This is my code in CentOS6.6, but I don't know why can run normal .
#include <stdio.h>
#include <stdlib.h>
int main()
{
char str[10]={0};
snprintf(str,18,"0123456789012345678");
printf("str=%s\n",str);
return 0;
}
$ ./test
str=01234567890123456
Why not report the error when 18 over sizeof(str)?
I think it would be Segmentation fault, but nothing is reported. I use CentOS6.6.
Accessing memory beyond the allocated chunk is an Undefined behavior.
Segmentation fault is a specific kind of error caused by accessing memory that “does not belong to you". But the reverse is not true i.e you can not say that you'll get a segmentation fault whenever you access an un-allocated memory.
There are systems out there that operate without memory protection, thus you cannot tell whether a piece of memory actually "belongs to you", and thus don't know whether segmentation fault will occur or not, only undefined behavior is assured.
C natively does not have any boundary checking. Access out of bound memory is undefined behavior. It can cause run-time error (in form of segmentation fault) or simply overwrite some other memory area (corrupting some other variable/memory location) and run fine. IT's simply undefined.

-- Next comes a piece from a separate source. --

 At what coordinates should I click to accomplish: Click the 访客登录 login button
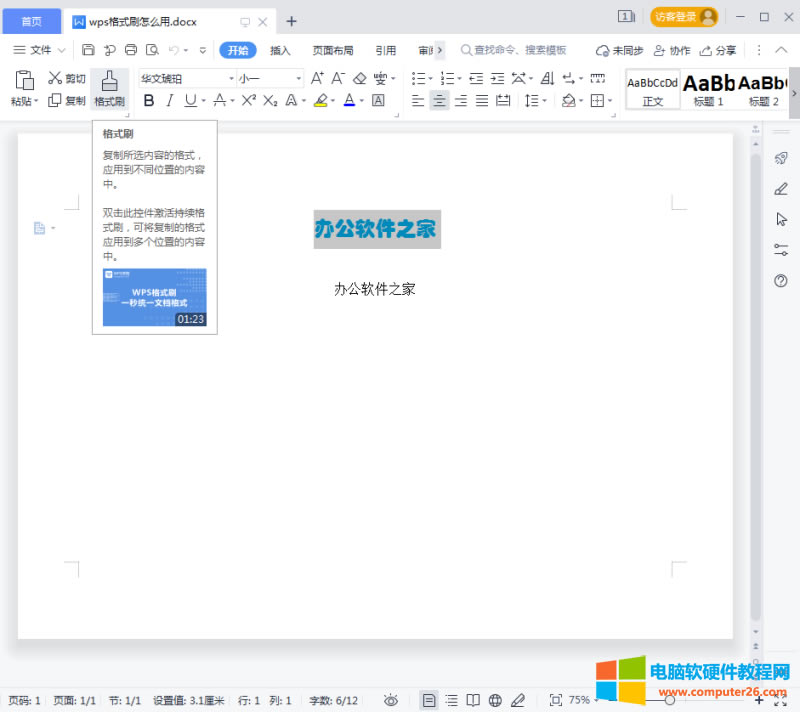(684, 17)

That said, the purpose of having (using) snprintf() is to supply the length properly to avoid out of bound memory access over sprintf(). You should use it in proper way, something like
snprintf(str,sizeof(str),"0123456789012345678");
because, as mentioned in C11, chapter §7.21.6.5
[...] Otherwise, output characters beyond the
n-1st are discarded rather than being written to the array, and a null character is written at the end of the characters actually written into the array. [..]
which makes sense of using snprintf() over sprintf().